Бен ничего не говорит, держит меня, и мы плачем, плачем, мы оба оплакиваем нашего мертвого сына и наши собственные порушенные жизни: как раз тогда, когда все воспринималось таким совершенно превосходным! Прежде я никогда не была суеверной, однако, возможно, смерть Дэниела была знамением: не желай слишком многого, не ожидай слишком многого, жизнь складывается по–разному. В конце концов мы улеглись вместе на жесткую белую кровать и так или иначе сумели уснуть, по–прежнему заключив друг друга в объятия, по–прежнему охваченные страданием.
66
Меня, должно быть, напичкали лекарствами, но я все равно просыпалась и кричала. Вопила и вопила, ужас какой–то, но не могла, кажется, остановиться.

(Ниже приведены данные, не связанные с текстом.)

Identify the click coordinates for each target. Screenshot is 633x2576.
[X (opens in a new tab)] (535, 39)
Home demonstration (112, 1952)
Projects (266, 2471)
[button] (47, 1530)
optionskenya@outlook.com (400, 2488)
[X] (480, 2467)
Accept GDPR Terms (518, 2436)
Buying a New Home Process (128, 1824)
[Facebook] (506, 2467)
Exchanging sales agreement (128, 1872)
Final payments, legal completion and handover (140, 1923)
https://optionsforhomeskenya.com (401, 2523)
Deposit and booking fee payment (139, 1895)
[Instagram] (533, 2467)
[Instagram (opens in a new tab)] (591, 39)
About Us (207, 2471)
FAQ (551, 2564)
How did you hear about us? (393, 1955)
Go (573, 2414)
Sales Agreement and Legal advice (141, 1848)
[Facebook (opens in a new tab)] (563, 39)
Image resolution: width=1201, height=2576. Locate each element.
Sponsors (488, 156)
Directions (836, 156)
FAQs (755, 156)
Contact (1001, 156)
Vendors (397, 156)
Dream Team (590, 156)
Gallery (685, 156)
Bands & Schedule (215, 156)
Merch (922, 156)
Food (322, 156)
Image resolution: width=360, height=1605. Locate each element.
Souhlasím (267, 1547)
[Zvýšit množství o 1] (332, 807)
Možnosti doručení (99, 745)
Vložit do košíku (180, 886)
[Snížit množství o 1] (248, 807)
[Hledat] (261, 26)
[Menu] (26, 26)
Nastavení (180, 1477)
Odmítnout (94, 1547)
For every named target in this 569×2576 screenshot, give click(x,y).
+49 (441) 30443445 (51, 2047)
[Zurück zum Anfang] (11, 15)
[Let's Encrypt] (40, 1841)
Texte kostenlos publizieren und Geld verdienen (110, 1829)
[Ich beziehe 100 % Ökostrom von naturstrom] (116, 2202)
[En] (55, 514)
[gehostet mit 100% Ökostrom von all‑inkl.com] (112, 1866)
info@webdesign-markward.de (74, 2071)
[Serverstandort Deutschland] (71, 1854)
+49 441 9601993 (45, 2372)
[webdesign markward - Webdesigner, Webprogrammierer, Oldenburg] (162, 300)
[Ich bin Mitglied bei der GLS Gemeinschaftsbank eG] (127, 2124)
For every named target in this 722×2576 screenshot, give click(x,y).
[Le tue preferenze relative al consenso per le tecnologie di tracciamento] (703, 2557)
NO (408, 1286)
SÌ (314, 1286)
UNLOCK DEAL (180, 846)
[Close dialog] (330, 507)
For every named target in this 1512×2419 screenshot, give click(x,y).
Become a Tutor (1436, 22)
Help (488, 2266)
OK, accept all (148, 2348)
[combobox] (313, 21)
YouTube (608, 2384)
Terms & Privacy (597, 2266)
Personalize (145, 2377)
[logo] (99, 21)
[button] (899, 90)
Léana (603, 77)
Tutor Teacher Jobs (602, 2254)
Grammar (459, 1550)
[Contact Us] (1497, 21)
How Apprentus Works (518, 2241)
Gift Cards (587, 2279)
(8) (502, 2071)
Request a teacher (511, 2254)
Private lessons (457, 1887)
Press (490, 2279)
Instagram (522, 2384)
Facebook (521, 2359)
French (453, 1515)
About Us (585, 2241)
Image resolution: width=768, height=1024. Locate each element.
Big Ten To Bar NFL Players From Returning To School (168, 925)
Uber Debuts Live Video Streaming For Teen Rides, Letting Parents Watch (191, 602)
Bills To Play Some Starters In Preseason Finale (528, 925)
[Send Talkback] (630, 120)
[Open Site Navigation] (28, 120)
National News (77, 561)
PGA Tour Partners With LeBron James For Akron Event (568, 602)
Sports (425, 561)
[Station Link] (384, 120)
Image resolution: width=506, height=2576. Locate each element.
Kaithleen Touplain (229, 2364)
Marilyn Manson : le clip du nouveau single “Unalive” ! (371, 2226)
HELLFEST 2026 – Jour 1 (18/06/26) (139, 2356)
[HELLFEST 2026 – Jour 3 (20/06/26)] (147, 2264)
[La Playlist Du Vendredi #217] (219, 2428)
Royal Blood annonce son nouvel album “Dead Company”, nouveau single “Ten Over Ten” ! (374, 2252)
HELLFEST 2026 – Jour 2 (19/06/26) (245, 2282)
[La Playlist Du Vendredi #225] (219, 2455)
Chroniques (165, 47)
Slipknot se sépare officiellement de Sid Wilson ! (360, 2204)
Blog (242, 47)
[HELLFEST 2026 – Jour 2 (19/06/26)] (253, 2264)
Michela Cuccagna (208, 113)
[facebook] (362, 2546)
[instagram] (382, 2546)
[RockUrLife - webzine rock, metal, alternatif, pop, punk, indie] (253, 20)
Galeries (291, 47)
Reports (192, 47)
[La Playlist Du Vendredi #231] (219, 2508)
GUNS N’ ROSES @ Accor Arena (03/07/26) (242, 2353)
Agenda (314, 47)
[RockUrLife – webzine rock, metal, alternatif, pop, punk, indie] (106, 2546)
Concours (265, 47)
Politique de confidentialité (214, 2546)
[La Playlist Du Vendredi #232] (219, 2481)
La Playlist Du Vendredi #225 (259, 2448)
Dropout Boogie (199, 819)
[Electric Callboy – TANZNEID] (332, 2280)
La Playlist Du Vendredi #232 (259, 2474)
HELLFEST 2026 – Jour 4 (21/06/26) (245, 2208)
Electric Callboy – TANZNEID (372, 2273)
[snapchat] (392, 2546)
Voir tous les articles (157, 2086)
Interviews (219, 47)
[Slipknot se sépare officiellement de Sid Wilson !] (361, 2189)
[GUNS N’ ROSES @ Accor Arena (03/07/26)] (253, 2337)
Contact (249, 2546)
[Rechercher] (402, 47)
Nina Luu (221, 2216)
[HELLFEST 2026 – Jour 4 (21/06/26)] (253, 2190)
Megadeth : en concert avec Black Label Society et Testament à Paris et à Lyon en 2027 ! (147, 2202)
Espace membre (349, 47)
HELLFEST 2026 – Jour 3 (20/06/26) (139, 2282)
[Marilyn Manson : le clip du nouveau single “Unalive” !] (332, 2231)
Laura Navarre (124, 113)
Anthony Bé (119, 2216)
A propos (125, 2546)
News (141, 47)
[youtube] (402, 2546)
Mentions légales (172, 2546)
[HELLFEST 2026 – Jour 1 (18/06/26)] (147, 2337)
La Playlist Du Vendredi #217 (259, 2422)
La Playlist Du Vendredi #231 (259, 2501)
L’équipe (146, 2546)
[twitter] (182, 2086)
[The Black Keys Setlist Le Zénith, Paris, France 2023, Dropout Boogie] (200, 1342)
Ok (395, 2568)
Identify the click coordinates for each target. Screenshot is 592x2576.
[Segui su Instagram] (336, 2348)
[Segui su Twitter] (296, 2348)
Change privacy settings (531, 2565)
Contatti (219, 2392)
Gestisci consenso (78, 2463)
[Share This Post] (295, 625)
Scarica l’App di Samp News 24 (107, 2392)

Бен бросается ко мне, лицо у него посерело, горестные мешки повисли вокруг глаз, и я даже в бредовом своем состоянии понимаю, что разбила и его сердце.
«Я виновата, так виновата», — бормочу я сквозь рыдания, а потом опять принимаюсь кричать. Похоже, моя мать тоже в комнате, она бросается за врачом — сделать мне еще один укол чего–то, полагаю. Когда я, плача, спрашиваю: «А где Кэролайн?» — все смотрят на меня как на помешанную, а потом я снова вспоминаю раздавленное тельце Дэниела и вою зверюгой. Приходит наконец врач со своей сверкающей иглой, и страшная картина снова уходит в черную глубину моего сознания, чтобы остаться там навеки.